I have come to a point of needing to describe a customised mark one Capri.  Does the following ring true?  There passage is bookended by text not reproduced here, for obvious reasons.  By way of scene setting, the car appears in a magazine article which is being read by one of the characters.  

First the Capri had been named: ‘Stardream’.  It had then gained an RS3100 rear spoiler, a deep steel front airdam and flared wheelarches.  The bodywork at the front had been altered to take Jaguar XJ-S quartz halogen headlights and a plain black radiator grille, to which was affixed a specially made chromium plated quad pointed star.  The rear had been changed too, with hexagonal, jewel-like taillights from a Datsun coupe fitted along with a louvre over the back window.  For brightwork the car retained the ordinary bumpers, which were supplemented by four spoke Appliance wheels and sidepipes with perforated heat-shields.  Power came from a supercharged Ford 351 driving a Jaguar axle by way of a four-speed manual gearbox.  The blower and air-scoop poked through a hole cut in the middle of the bonnet.  Best of all was the paintjob: electric blue metalflake on the body, with plainer Prussian blue on the bonnet and boot-lid.  The boot had an airbrushed mural of a spiral galaxy, done in shades of bluish white; the bonnet had another mural, the Jewel Box star cluster with the large stars painted in shades of emerald, ruby and sapphire.  There was more airbrushing on the sides, from the central swage line downwards.  Monica brought the magazine up to her nose for a closer look.  A gloss black backdrop, star speckled and traversed by little silver spacecraft with fire belching engines.  In the foreground was the name “Stardream”, picked out in futuristic, violet-purple letters.  The paint was thickly lacquered, glass-like.  Inside, the seats were upholstered in purple buttoned dralon and the floor covered in thick blue carpet.  The dashboard was covered in blue dralon and there were enough auxiliary gauges to rival a light aircraft.  Oddly, the unfashionably large two-spoke Capri steering wheel remained in place. 
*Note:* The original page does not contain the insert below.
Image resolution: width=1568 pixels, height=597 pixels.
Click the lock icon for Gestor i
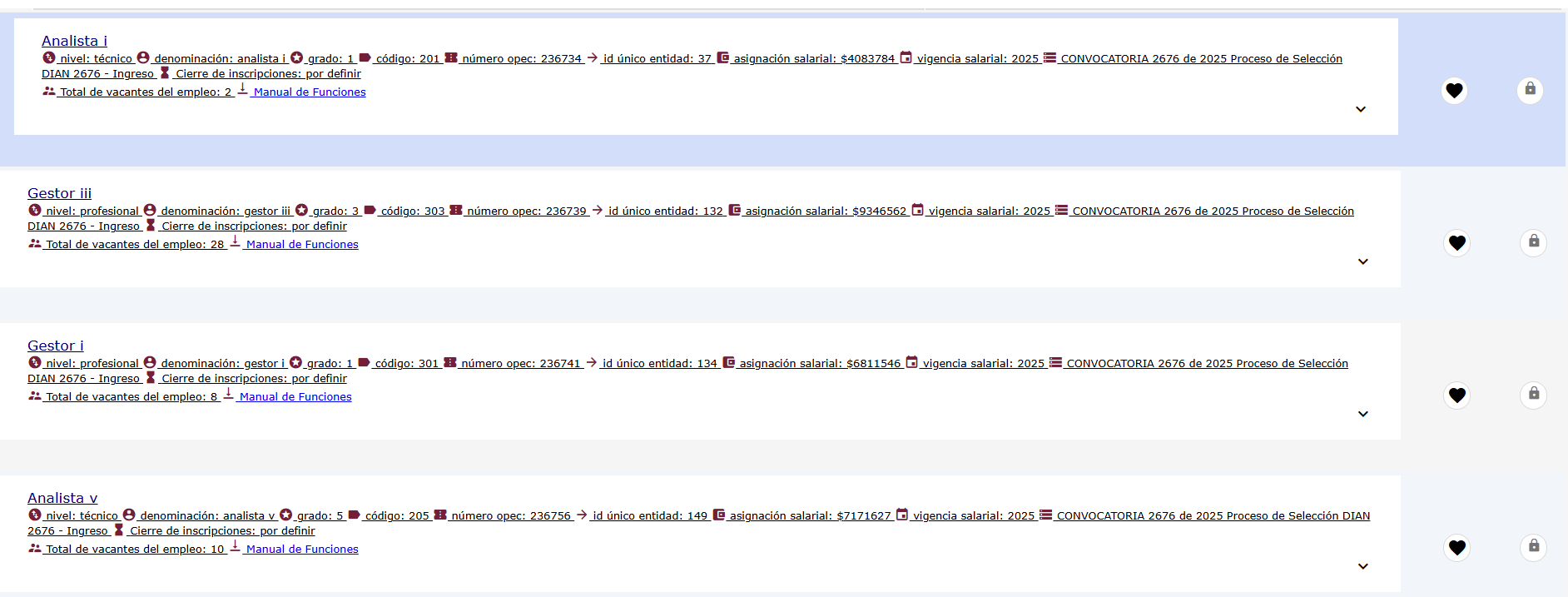[x=1533, y=394]
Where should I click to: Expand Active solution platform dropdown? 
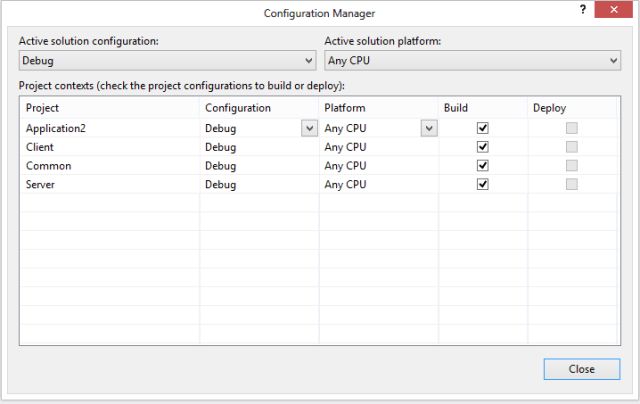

If you put in this detail it needs to be right. 

The bodywork at the front had been altered to take VX4/90 quartz halogen headlights and a plain black radiator grille, to which was affixed a specially made chromium plated quad pointed star.  The rear had been changed too, with taillights from a Datsun 120Y coupe fitted along with a louvre over the back window.  For brightwork the car retained the ordinary bumpers, which were supplemented by four spoke Appliance wheels at the  front and five spoke Appliances at the rear, it also had sidepipes with perforated heat-shields. Power came from a supercharged Ford 351 Windsor, driving a narrowed Jaguar S-Type axle by way of a Borg Warner35 Auto box..  There was a GMC 6-71 blower with twin Holleys and air-scoop poking through a hole cut in the middle of the bonnet.